08 December 2017 - Jonathan Dempsey

Understanding SSL Certificates

In recent months you may have heard about SSL certificates and how important it is that your website has one installed, but it can be difficult to validate the purchase of one of these certificates without really understanding what they do and why they are crucial. This article will outline the main aspects of SSL certificates and help you get a better understanding of what exactly they provide.

What is an SSL Certificate?

An SSL (Secure Socket Layer) Certificate is an online certificate that authenticates a website and allows it to pass sensitive information safely across the Internet. Even if your website does not accept credit card details, having an SSL certificate installed on your site greatly increases the security and privacy of the site by not only protecting user data but by ensuring that users are connecting to the correct website and not an imposter site.
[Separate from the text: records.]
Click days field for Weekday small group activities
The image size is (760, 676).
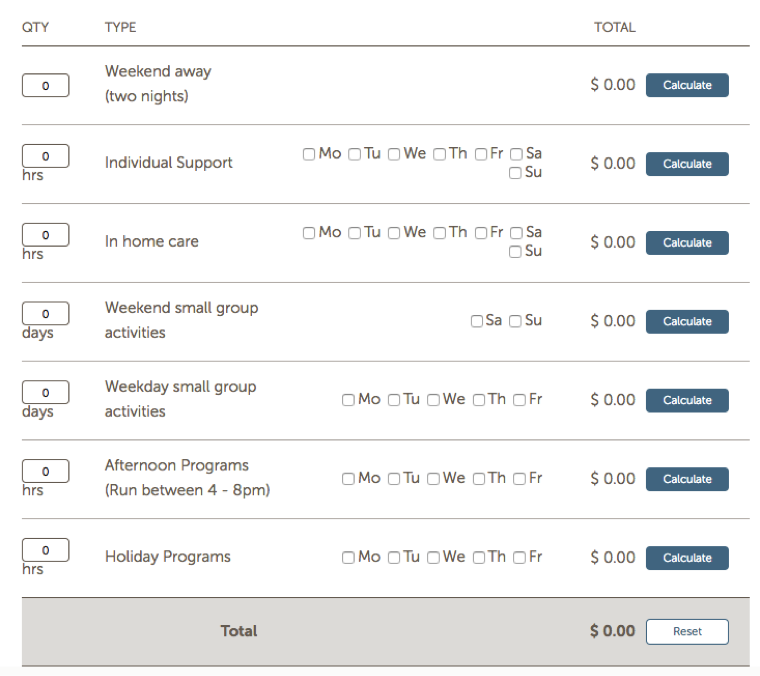tap(46, 392)
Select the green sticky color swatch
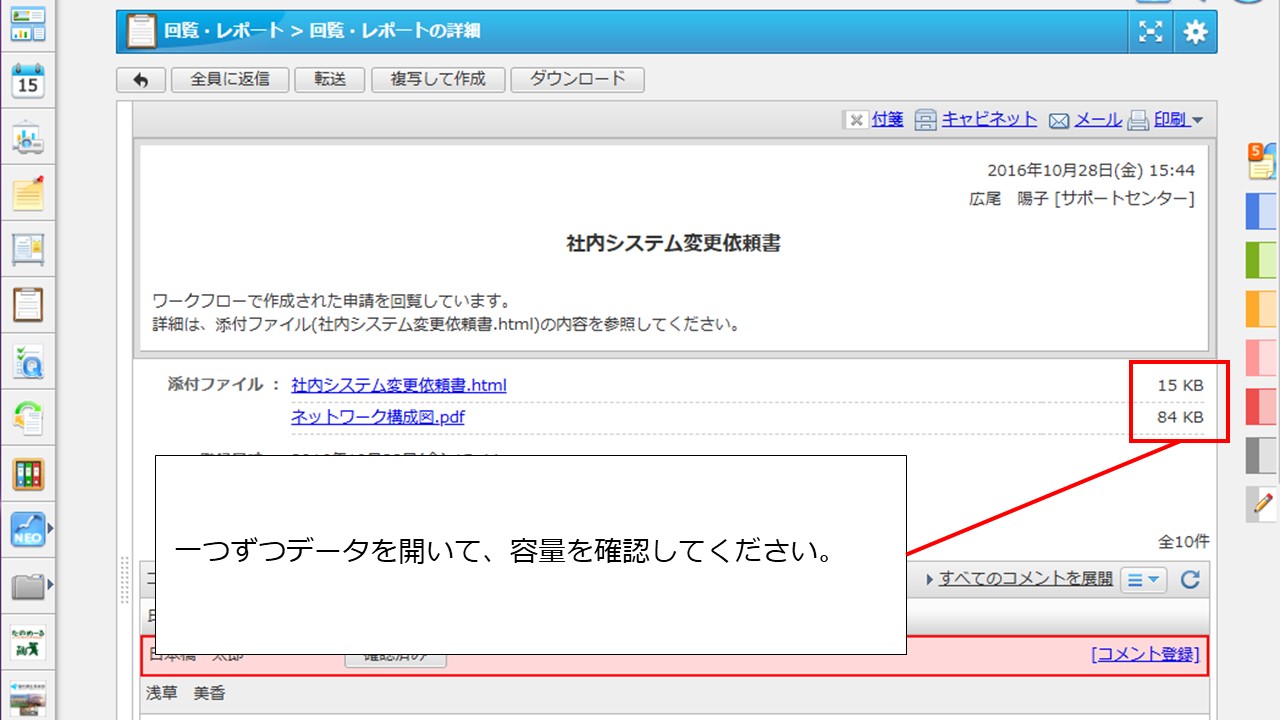 point(1261,260)
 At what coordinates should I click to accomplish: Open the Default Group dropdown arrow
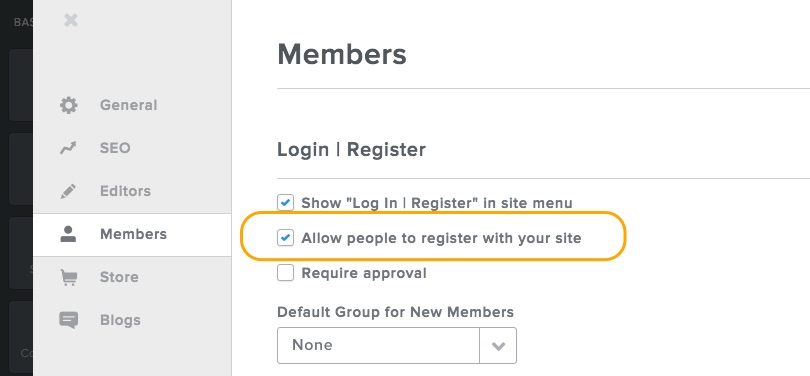tap(498, 346)
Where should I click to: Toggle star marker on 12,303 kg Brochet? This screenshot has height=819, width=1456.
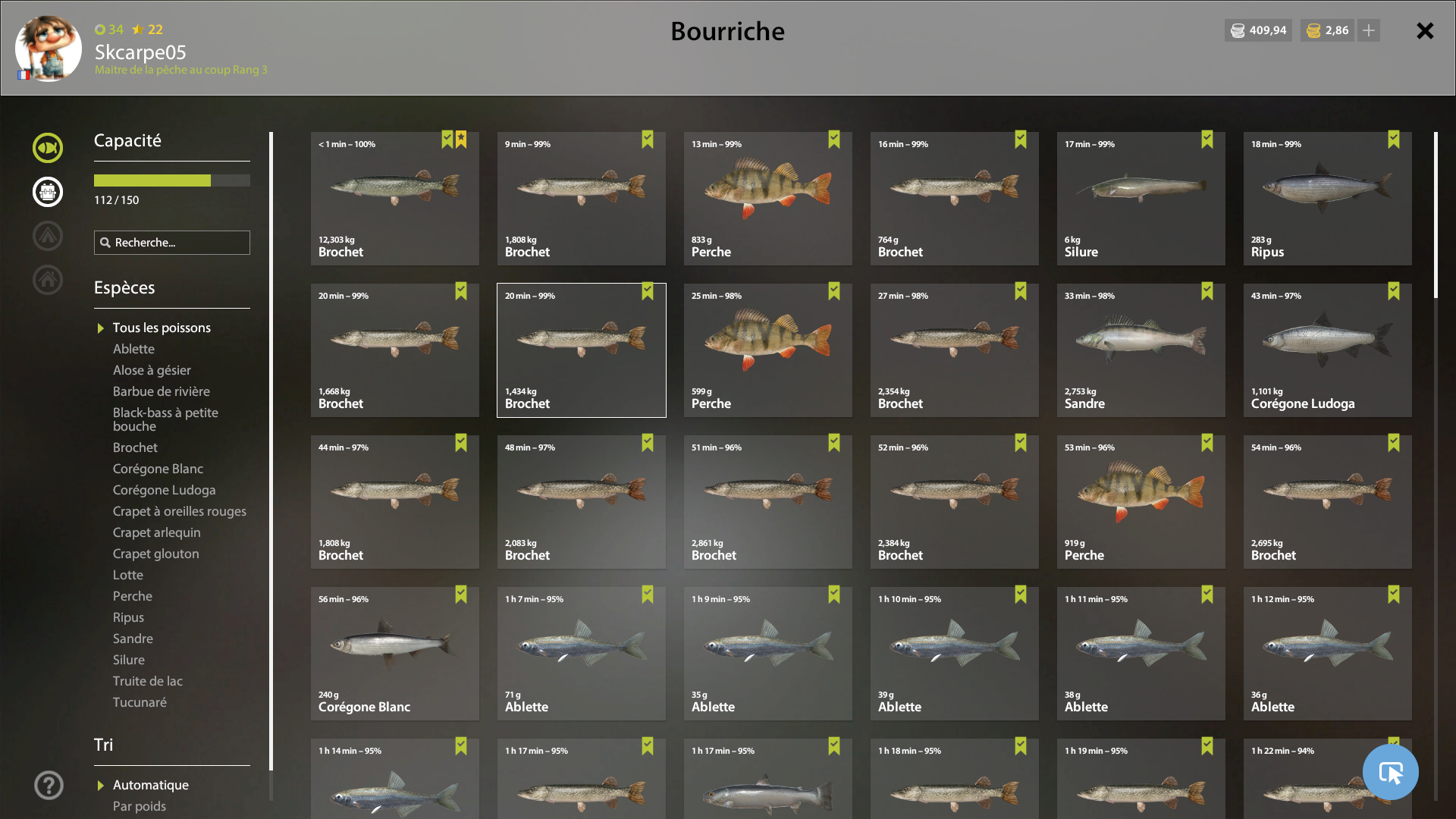coord(461,140)
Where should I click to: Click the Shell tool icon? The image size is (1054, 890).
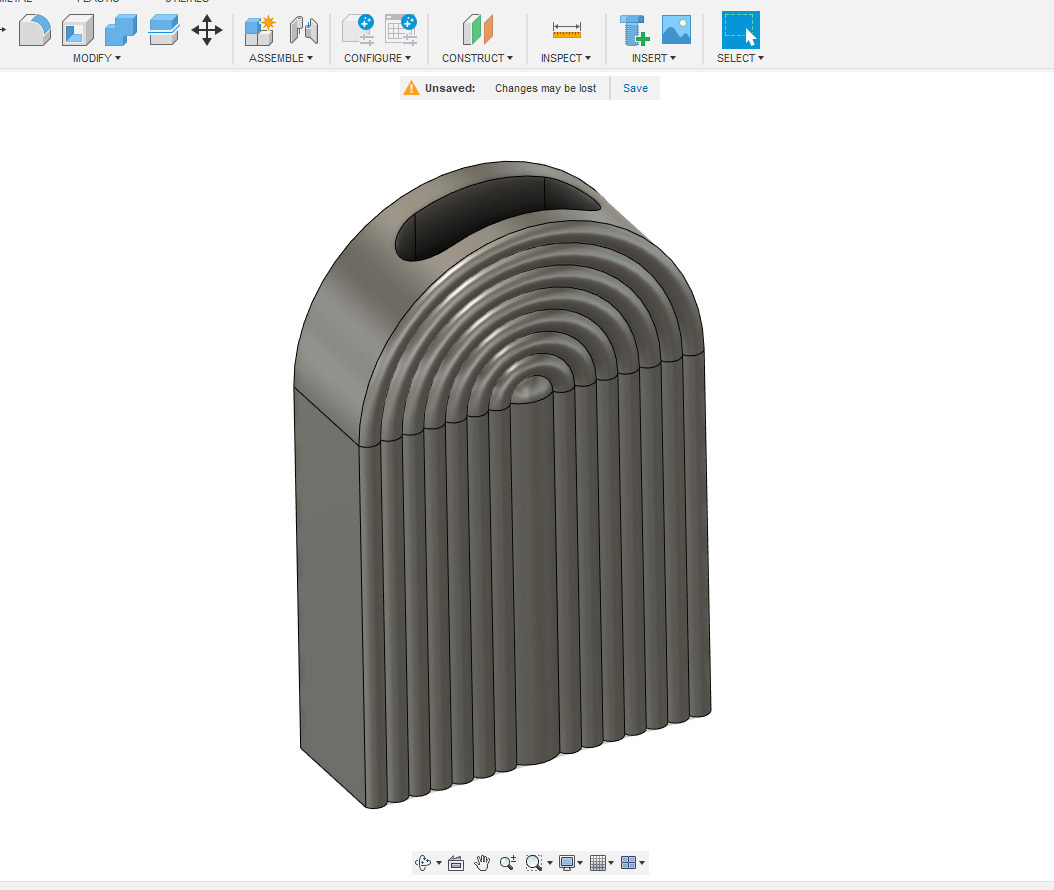[x=77, y=30]
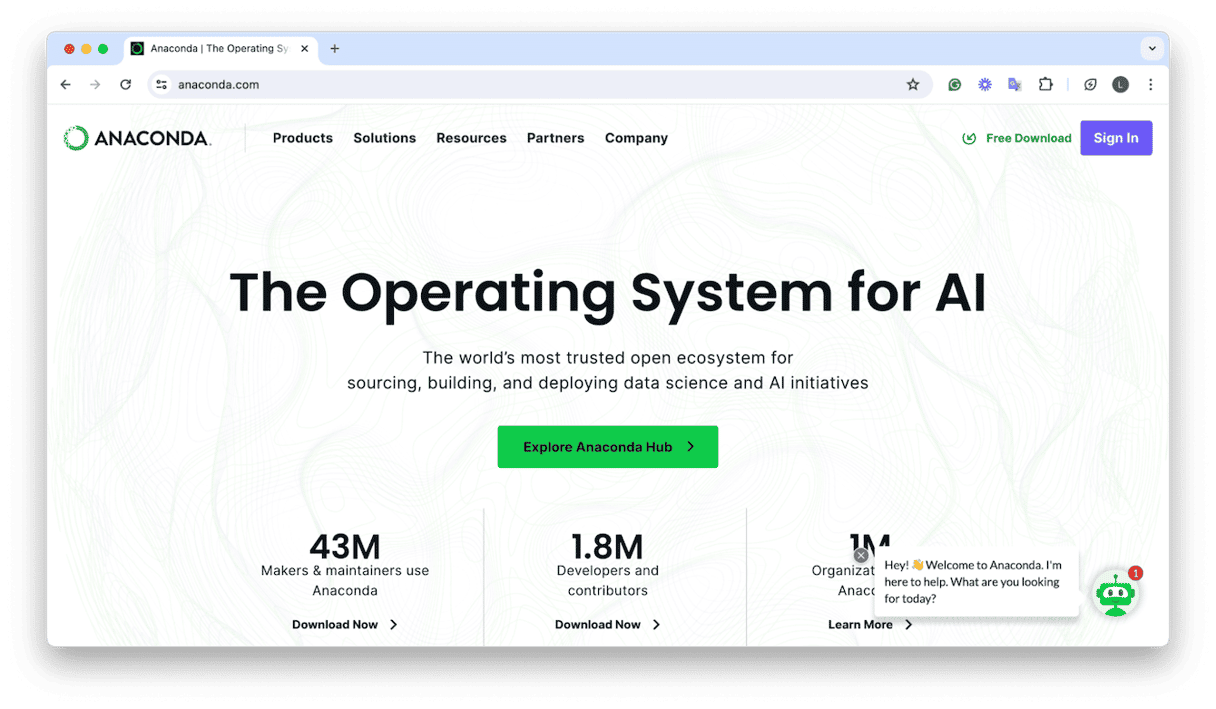Click the Anaconda logo
The width and height of the screenshot is (1216, 709).
[137, 137]
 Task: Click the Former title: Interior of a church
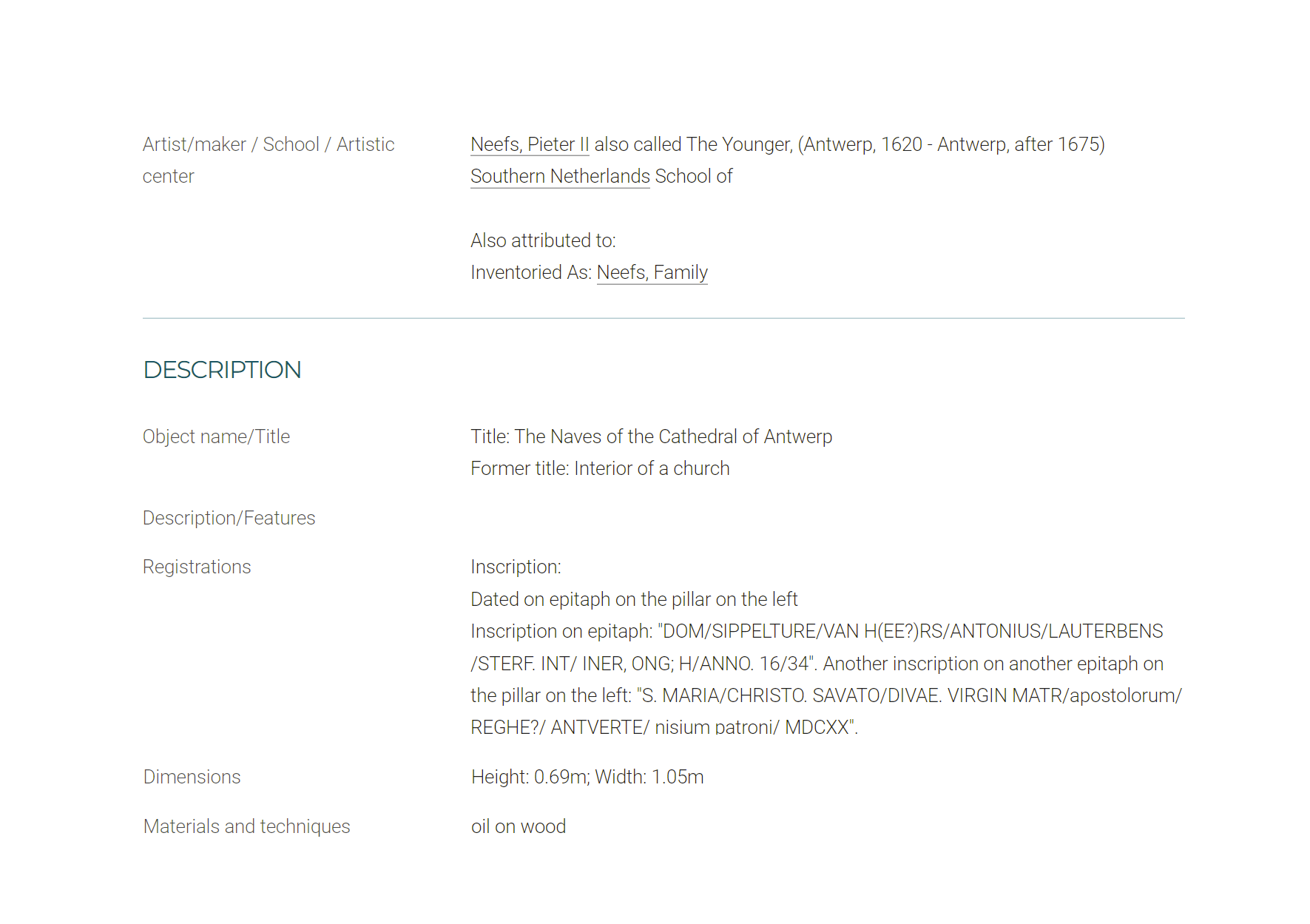coord(600,468)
How Does an SSL Certificate Work?

To protect sensitive data that a website sends across the Internet, an SSL certificate will encrypt and authenticate that data. That’s great, but what does that actually mean?

Encryption

When data sent across the Internet is encrypted, it is scrambled into an undecipherable mess which can only be read and understood by the web server with the correct encryption key. The information you send via the Internet is typically passed along multiple computers to get to its destination web server.

Without an SSL certificate, the information sent through can intercept and be read by those computers. That includes credit card details, usernames, passwords and any other sensitive information you send to the web server. However, when an SSL certificate has been installed on a website, the information sent becomes unreadable to everyone except the web server (which has the encryption key) you are sending the data to.

Authentication

As well as encryption, an SSL provides authentication so you can be sure the sensitive information is being sent to the correct server. This helps prevent users from sending sensitive information to a server posing as the correct server. SSL providers which are trusted will only issue an SSL certificate to companies who have gone through various checks to confirm the company’s identity.

So how do you know if an SSL provider is trusted? Web browsers verify that the SSL providers follow certain rules that ensure that the SSL certificates they provide are fit for use on the Internet. If an SSL certificate is installed on the site that is from an untrusted SSL provider, then your browser typically won’t actually let you onto the site at all or provide warnings that the site is unsafe.

How Can I Tell if a Site has an SSL Certificate Installed?

Depending on the web browser you use, there are slight variations that let you know that a site uses an SSL certificate. Typically, in the URL bar in your browser, the website will be prefixed with “https://”. So “www.google.ie” would be in the URL bar as “https://www.google.ie”. Additionally, there will be a small padlock icon beside the URL address. The image below shows how Google Chrome lets users know that a site has an SSL certificate installed.

Why Should I Have an SSL Certificate Installed on my Site?

If you are running an eCommerce site or a site that accepts credit card details, an SSL certificate is a requirement. This is because when a website accepts credit card details, it must show that it is following the Payment Card Industry (PCI) standard.

The PCI standards are a set of security rules that apply to any business that stores, processes, accepts and transmits credit card information and ensures that information is handled in a secure environment. One of the checks of the PCI standard is that an eCommerce website is using a valid SSL certificate.

Google has announced that sites that are using a valid SSL certificate will be given a ranking boost over sites that do not have an SSL certificate installed. Google also have future plans for marking sites without a valid SSL certificate with a “Site not secure” warning. This will largely impact site web traffic and performance by not only ranking the site lower in search results but also affecting user trust.

Are there any Disadvantages to Installing an SSL Certificate?

The pros of having an SSL certificate installed on a website vastly outweigh the cons, this gap will only become greater as time goes on when Google starts to penalise non-SSL sites. The cost of an SSL certificate would be the main disadvantage. Depending on your site set up and the type of SSL certificate the site requires, the price for an SSL certificate can potentially become quite steep.

Performance can become a disadvantage for very large sites, but generally is not a problem for smaller sites. This is because since the data being sent has to be encrypted by the server, it takes up more of the server’s resources compared to if the data was not encrypted. However, even with larger sites, if the server has enough resources allocated to it then performance will not be an issue.

Conclusion

Overall, it is highly recommended to invest in an SSL certificate no matter what type of website you have. The vast increase in site security and privacy for users and their data is an important web standard to uphold. Having an SSL certificate installed will also likely increase the site’s Google search results ranking and will also help ensure user trust is kept as Google will be marking all sites without an SSL installed as unsafe in the future.

The cost of the SSL is the only real disadvantage but given that the advantages far outweigh the disadvantages, there is no real reason for a site to not have an SSL certificate. They’re simply not optional any more.